▸ **Task statement**
Whenever the word "each" appears in a line of the data below, copy that line.

** Opening Available data block **

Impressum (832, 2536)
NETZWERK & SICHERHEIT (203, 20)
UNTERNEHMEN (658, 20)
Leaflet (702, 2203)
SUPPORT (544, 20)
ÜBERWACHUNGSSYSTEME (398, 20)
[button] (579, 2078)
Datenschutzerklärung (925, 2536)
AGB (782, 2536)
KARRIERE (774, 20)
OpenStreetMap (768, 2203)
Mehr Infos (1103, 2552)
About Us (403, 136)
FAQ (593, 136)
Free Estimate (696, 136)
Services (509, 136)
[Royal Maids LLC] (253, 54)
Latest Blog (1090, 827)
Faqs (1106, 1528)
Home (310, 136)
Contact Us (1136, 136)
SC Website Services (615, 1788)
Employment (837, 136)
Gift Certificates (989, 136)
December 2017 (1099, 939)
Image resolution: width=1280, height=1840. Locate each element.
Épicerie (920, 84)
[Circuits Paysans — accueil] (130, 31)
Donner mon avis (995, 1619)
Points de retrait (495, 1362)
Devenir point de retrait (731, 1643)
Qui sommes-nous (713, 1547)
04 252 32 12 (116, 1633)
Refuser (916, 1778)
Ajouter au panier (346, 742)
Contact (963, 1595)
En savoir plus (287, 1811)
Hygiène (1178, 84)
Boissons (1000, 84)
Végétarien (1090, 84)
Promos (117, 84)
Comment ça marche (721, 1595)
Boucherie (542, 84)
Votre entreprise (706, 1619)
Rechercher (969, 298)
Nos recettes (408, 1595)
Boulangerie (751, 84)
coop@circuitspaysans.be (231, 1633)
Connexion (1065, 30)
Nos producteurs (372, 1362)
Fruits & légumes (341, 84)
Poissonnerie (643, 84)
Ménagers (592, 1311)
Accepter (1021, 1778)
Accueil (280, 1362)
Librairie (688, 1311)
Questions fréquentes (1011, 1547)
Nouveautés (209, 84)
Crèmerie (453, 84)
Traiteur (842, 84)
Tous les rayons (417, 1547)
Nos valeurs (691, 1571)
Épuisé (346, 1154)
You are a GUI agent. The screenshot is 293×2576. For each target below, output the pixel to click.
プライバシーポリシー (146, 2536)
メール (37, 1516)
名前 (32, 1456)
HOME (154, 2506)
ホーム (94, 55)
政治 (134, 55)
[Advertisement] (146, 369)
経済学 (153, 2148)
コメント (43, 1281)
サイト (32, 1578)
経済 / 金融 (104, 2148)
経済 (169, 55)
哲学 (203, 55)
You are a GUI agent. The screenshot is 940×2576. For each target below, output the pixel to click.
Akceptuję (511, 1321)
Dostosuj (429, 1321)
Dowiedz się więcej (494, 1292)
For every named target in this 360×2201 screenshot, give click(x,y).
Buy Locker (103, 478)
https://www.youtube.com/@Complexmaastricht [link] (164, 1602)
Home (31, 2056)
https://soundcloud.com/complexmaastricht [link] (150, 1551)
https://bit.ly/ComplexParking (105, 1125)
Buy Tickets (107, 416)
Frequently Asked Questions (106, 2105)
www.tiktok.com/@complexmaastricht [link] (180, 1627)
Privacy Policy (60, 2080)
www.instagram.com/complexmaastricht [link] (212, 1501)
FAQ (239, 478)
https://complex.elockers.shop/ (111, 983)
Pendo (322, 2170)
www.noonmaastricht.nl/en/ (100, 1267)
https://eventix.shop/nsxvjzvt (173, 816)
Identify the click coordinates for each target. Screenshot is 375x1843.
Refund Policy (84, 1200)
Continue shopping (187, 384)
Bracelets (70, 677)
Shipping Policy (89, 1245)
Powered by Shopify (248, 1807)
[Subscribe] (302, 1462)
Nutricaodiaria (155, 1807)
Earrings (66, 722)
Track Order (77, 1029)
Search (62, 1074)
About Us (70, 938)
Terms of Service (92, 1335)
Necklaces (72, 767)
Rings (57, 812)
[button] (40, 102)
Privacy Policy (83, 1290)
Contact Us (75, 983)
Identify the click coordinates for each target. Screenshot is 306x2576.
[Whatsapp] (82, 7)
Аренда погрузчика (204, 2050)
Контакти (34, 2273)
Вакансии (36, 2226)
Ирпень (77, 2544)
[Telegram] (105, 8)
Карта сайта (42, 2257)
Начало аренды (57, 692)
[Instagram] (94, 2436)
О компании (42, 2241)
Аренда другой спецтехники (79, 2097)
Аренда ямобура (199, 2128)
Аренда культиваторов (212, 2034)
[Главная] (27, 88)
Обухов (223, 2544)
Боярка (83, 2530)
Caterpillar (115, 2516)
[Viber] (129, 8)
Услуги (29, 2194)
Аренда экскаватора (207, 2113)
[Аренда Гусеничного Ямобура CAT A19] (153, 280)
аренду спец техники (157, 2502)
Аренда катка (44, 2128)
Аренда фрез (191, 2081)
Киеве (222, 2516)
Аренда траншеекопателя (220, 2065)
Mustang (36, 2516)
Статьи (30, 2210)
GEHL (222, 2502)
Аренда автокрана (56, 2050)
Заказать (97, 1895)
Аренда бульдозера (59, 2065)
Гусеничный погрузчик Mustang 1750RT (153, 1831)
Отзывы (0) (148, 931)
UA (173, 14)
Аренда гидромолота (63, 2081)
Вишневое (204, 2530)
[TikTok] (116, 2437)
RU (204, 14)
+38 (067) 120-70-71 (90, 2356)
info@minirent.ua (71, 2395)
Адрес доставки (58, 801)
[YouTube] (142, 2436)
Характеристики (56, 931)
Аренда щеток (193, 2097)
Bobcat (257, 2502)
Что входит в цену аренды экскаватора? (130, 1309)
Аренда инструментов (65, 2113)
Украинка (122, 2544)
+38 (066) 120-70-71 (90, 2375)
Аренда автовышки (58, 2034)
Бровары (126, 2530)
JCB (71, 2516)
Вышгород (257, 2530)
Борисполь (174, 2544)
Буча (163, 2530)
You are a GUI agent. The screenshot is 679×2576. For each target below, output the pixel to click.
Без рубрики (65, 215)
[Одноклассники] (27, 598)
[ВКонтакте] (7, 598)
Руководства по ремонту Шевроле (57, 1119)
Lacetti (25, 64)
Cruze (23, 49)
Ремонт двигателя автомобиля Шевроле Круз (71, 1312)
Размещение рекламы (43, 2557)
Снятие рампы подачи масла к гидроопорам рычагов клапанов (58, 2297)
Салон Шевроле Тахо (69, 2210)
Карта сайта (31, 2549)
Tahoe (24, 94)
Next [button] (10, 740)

** Closing Available data block **

▸ **Response area**
Image resolution: width=1280, height=1840. Locate each element.
You are a GUI agent. The screenshot is 293×2576. For each target below, output the pixel to click.
You are a GUI agent. The screenshot is 940×2576. For each target below, output the pixel to click.
Identify the click coordinates for each target. Screenshot is 375x1843.
Identify the click coordinates for each target. Screenshot is 306x2576.
You are a GUI agent. The screenshot is 679×2576. For each target below, output the pixel to click.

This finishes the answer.